Já abarrotada com as pilhas de processos de mais de oito mil detentos - além de Pirajuí e Bauru, também abrange as unidades de Balbinos e Reginópolis - o Judiciário de Bauru viu o trabalho aumentar ainda mais com a progressão. “A admissão da progressão de regime de crime hediondo aumentou de imediato 30% o volume de trabalho na vara. Presos que normalmente não fariam o pedido, começaram a fazer”, avalia o juiz Davi Márcio Flávio Silva.

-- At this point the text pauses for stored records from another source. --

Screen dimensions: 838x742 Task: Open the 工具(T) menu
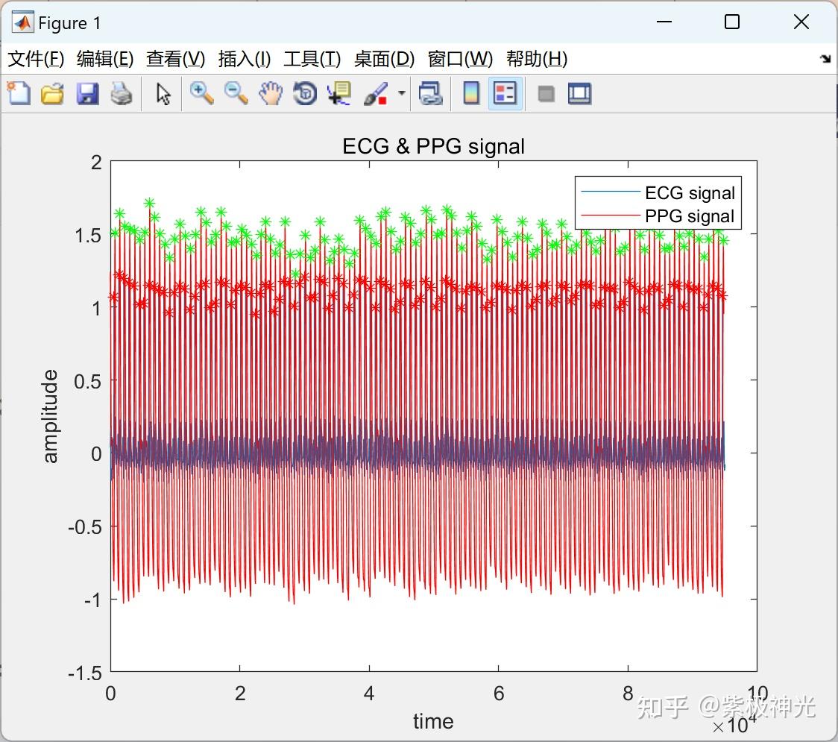(x=312, y=59)
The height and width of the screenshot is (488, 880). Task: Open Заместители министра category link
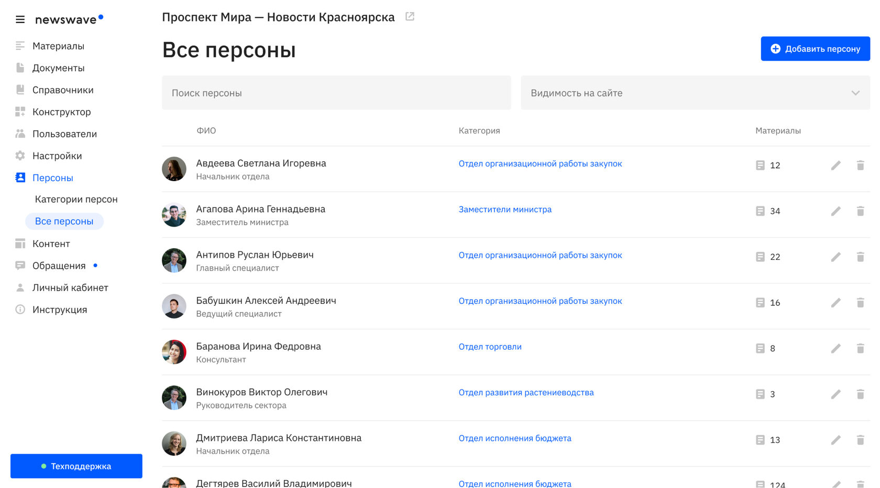(505, 209)
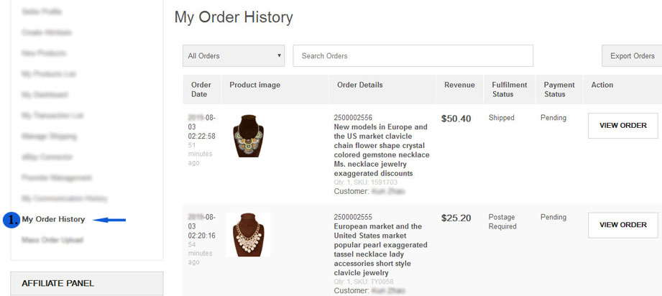View order 2500002556 details

(622, 126)
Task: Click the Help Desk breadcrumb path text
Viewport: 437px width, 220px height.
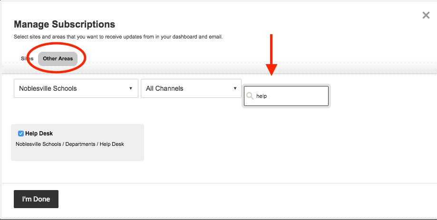Action: pyautogui.click(x=70, y=144)
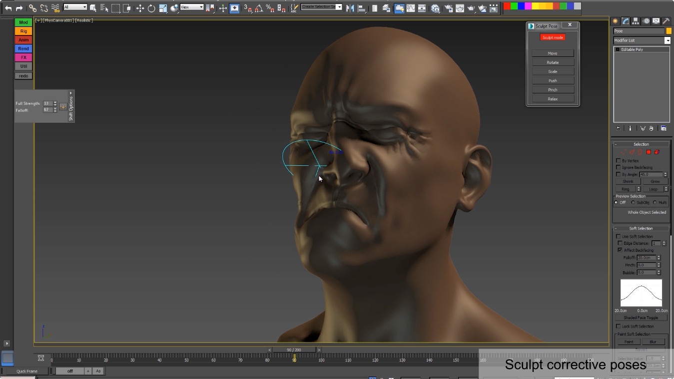Toggle the Affect Backfacing checkbox
The width and height of the screenshot is (674, 379).
[x=620, y=250]
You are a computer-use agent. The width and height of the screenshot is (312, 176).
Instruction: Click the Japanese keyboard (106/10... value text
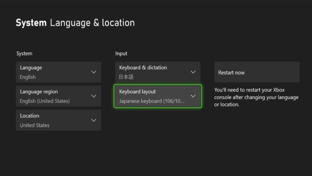(x=152, y=101)
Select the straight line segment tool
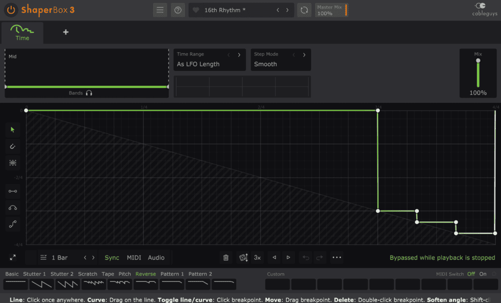Image resolution: width=501 pixels, height=303 pixels. pyautogui.click(x=12, y=191)
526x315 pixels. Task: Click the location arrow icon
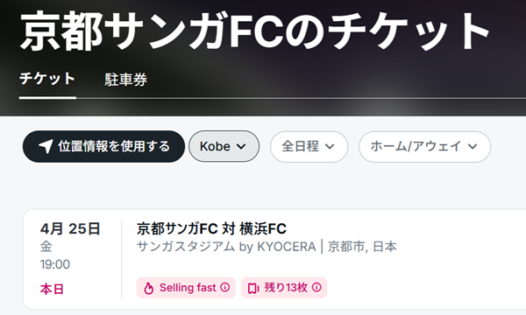coord(46,147)

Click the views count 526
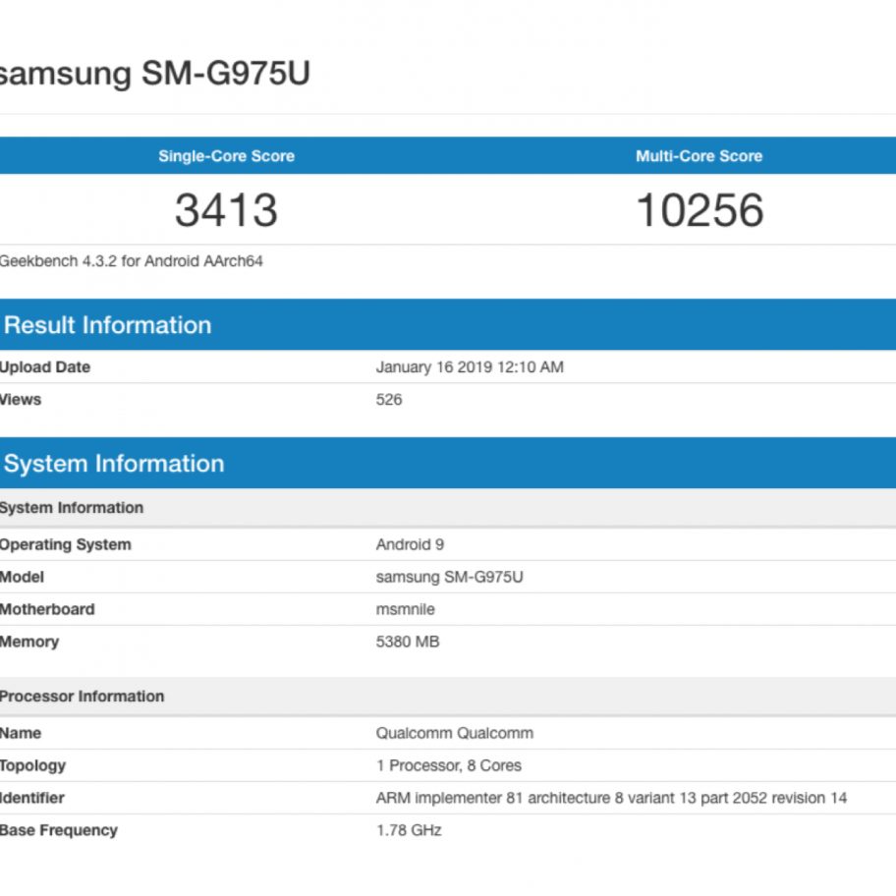[x=389, y=400]
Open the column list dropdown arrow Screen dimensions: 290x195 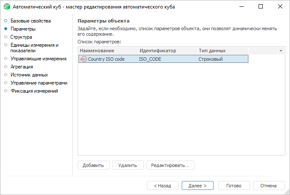click(281, 51)
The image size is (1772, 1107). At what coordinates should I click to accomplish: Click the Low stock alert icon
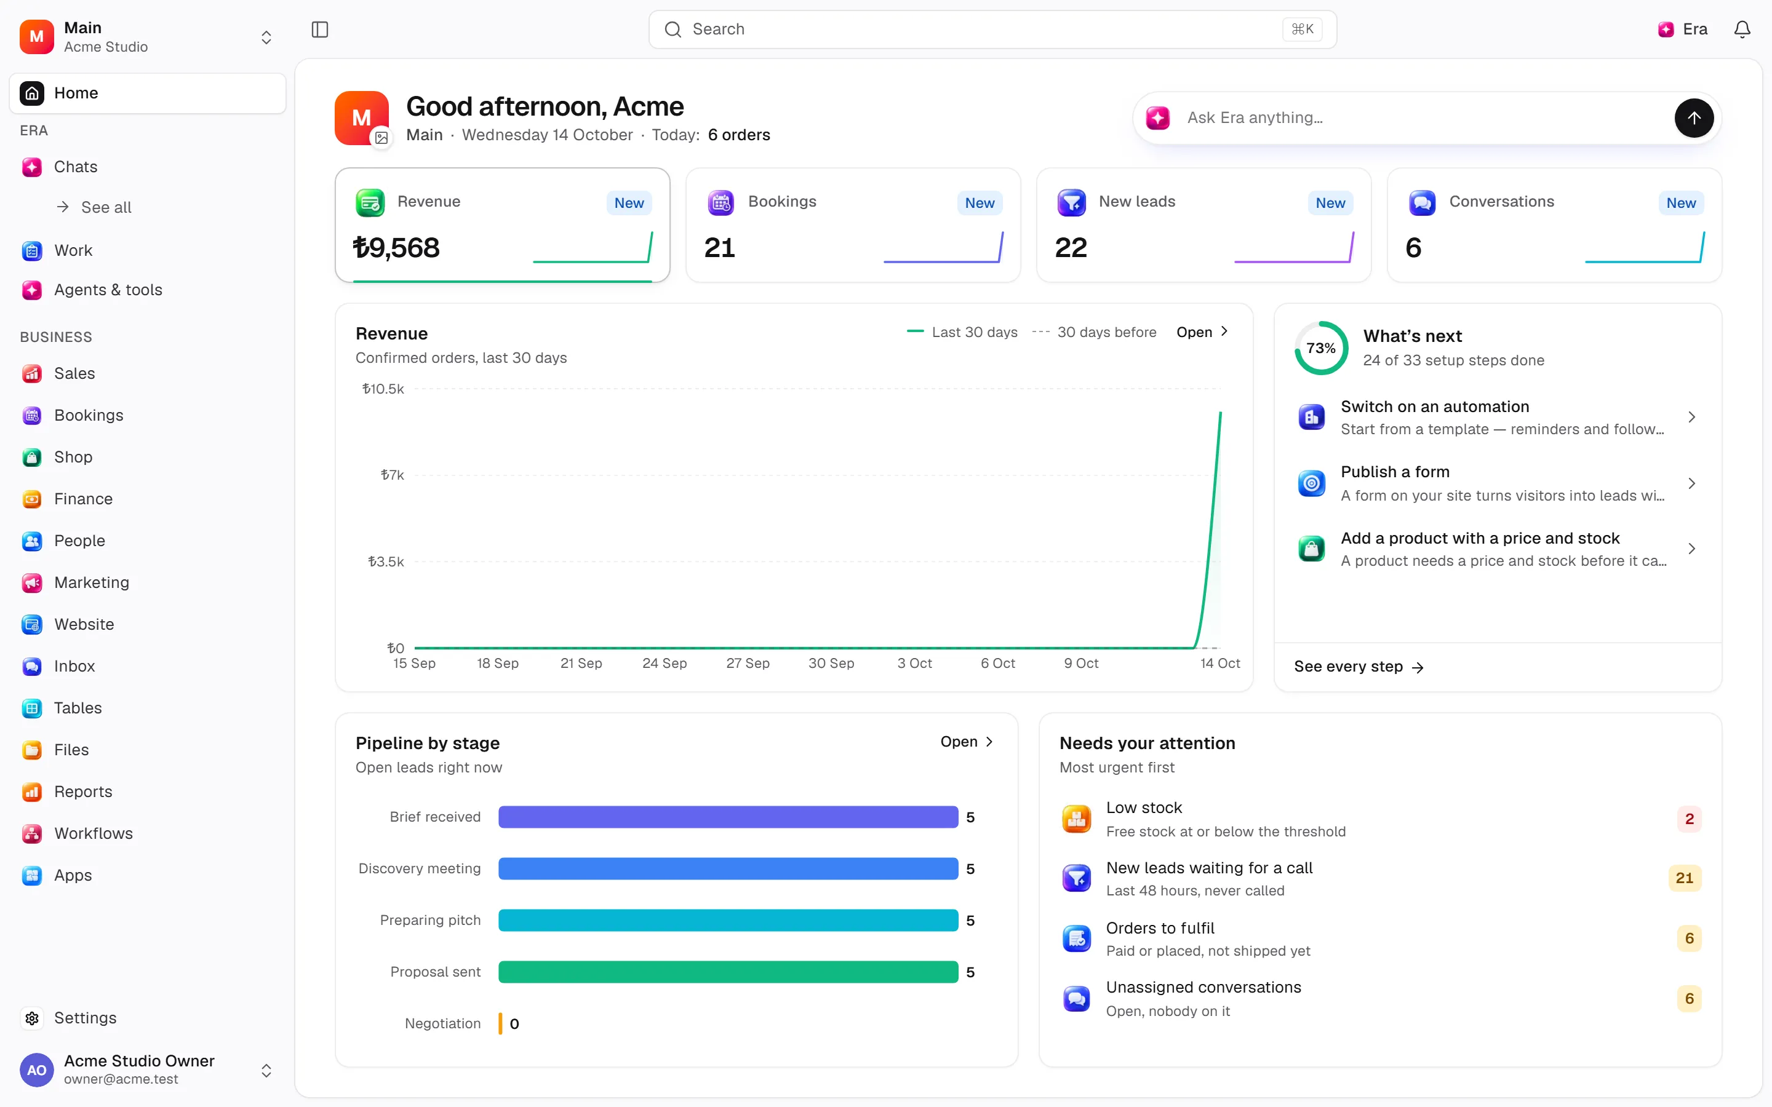[x=1076, y=819]
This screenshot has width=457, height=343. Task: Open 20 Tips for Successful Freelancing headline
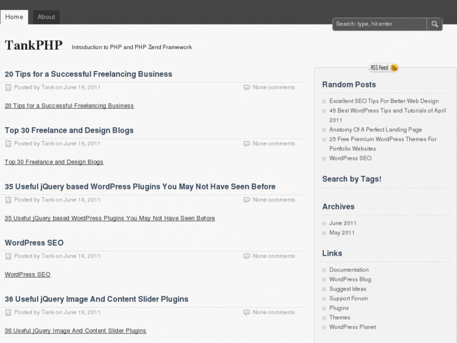coord(88,74)
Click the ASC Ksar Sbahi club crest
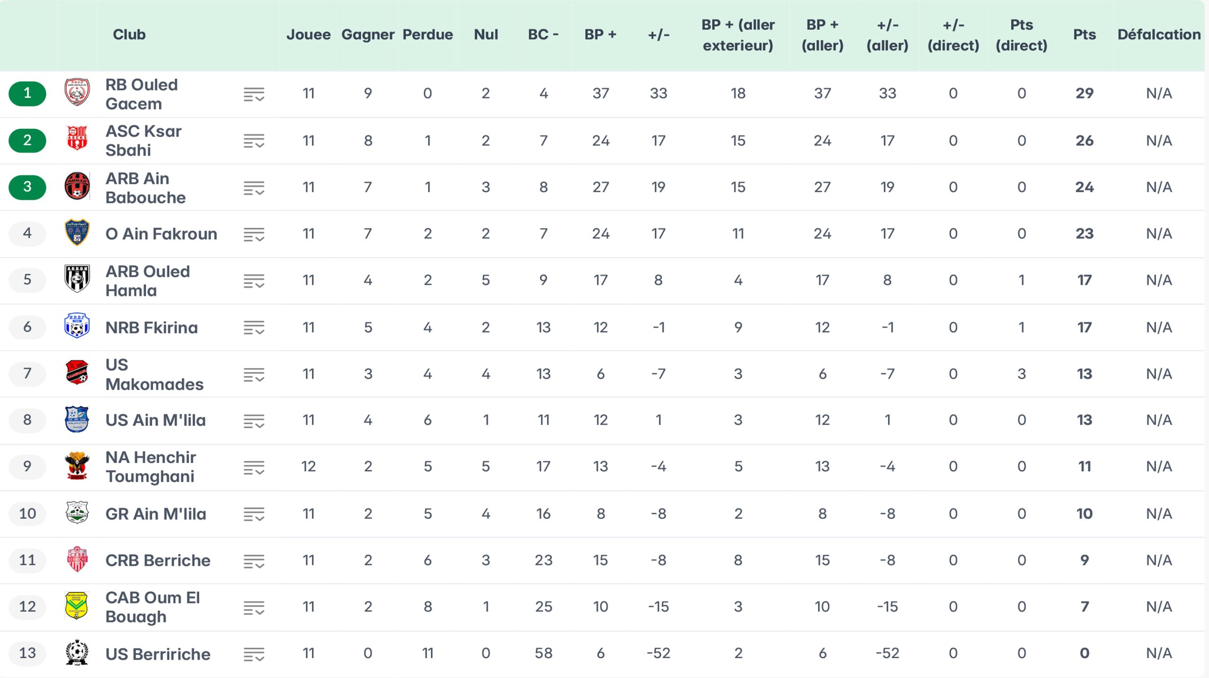The height and width of the screenshot is (678, 1209). point(77,139)
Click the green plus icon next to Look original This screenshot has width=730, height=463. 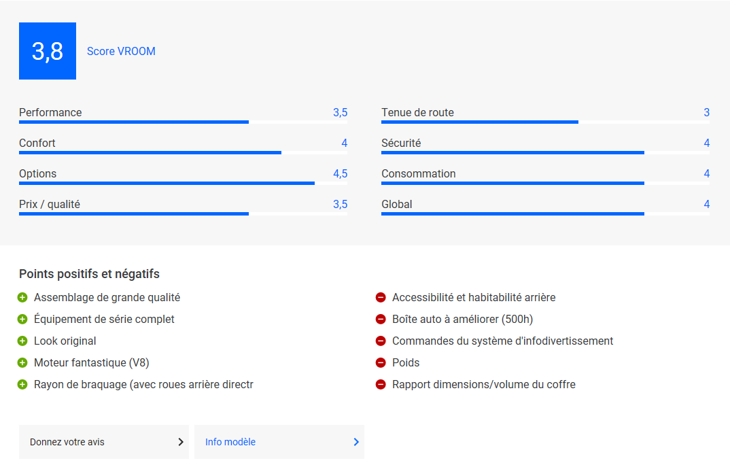[22, 341]
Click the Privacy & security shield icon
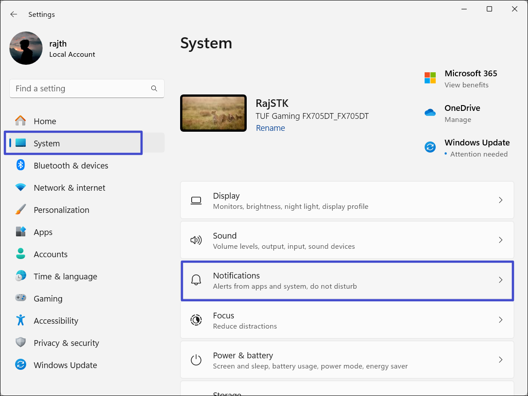Viewport: 528px width, 396px height. point(20,342)
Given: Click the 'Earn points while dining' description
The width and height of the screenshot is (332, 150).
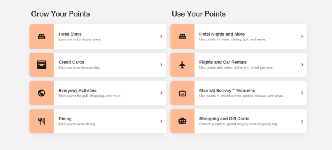Looking at the screenshot, I should 77,124.
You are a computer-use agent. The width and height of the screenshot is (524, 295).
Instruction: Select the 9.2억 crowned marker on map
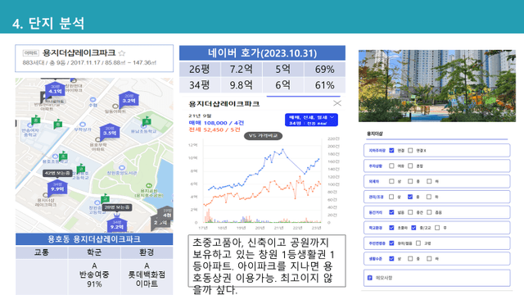tap(117, 224)
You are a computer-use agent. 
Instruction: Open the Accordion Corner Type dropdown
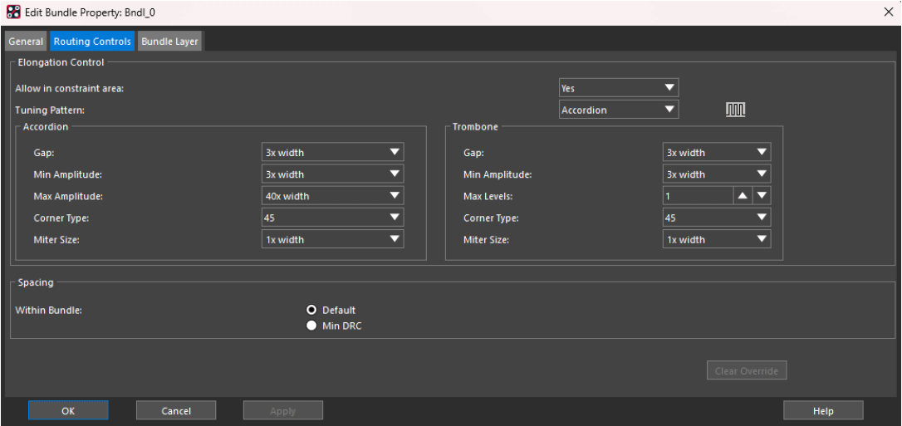coord(332,218)
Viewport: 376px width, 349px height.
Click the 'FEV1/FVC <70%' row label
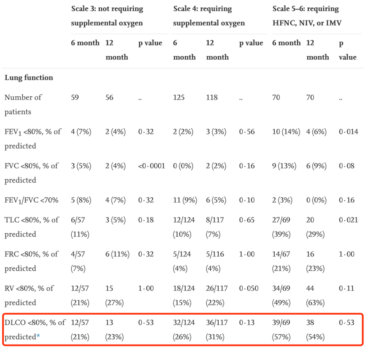(31, 200)
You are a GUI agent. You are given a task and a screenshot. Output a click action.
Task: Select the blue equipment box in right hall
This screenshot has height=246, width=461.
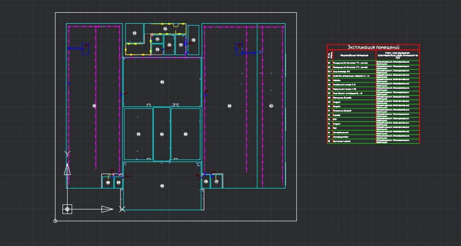click(x=239, y=49)
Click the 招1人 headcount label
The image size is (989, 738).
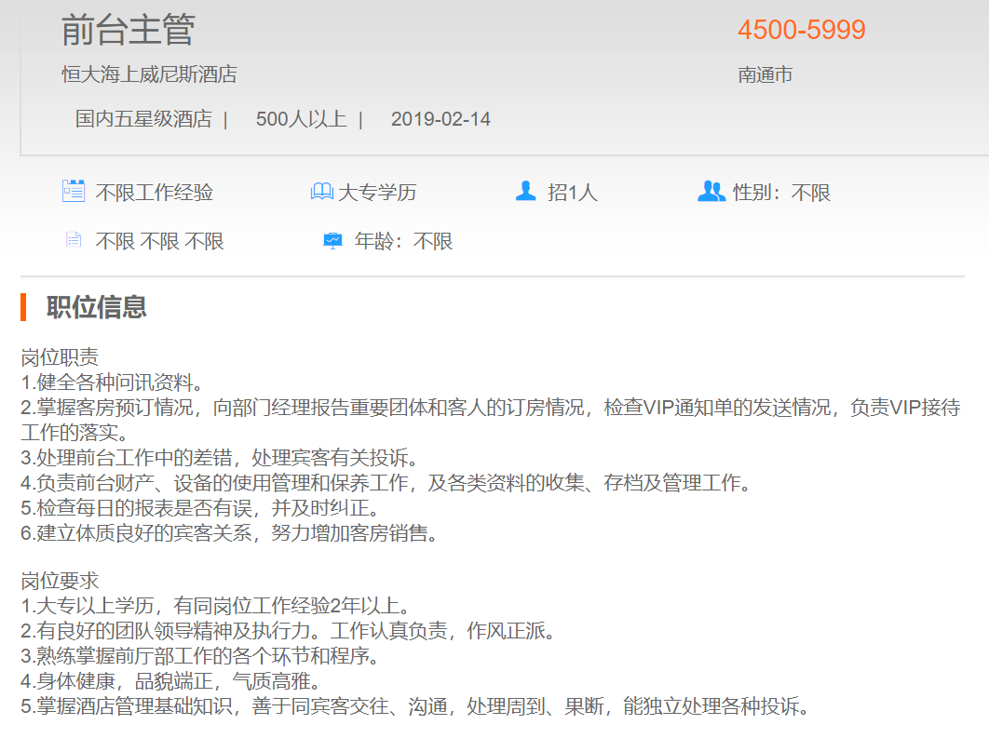572,193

De acordo com ele, cada caso é analisado criteriosamente. “Cada pedido é analisado individualmente”, reitera. Ele aponta que um levantamento realizado pela Secretaria da Administração Penitenciária (SAP) em março do ano passado observou que cerca de 30% de sentenciados que são condenados por crimes hediondos teriam direito a pedir benefício. “Pedi um levantamento à coordenadoria de quantos presos condenados por crime hediondo teriam condições de fazer o pleito para o benefício e me passaram, na época, que seriam 30%”, conta Silva.

Para conseguir a progressão, o detento tem que ter cumprido no mínimo um sexto da pena. Outro requisito analisado é o comportamento do presidiário na unidade. Em alguns casos, o juiz solicita um exame criminológico para maior subsídio. De acordo com o juiz Ênio Moz Godoy, a idéia é ver se o candidato se adaptou à situação do presídio e se pode voltar ao convívio social.

“(O exame) é feito por profissionais da psicologia, psiquiatria e assistência social para dizer se ele está preparado a voltar. É pedido para autor de crimes graves, de natureza sexual, homicídios qualificados com crueldade, latrocínio, e que revele periculosidade muito grande”, observa.

Ao analisar, todos esses critérios, os juízes autorizam ou não a progressão. Até o último levantamento, a maioria dos pedidos não cumpria os requisitos. No entanto, os juízes reiteram que esse número não apresenta uma tendência. “O reflexo numérico não significa uma estatística. A tendência é: preencheu os requisitos, vai obter do Judiciário o que a constituição determina”, explica Silva.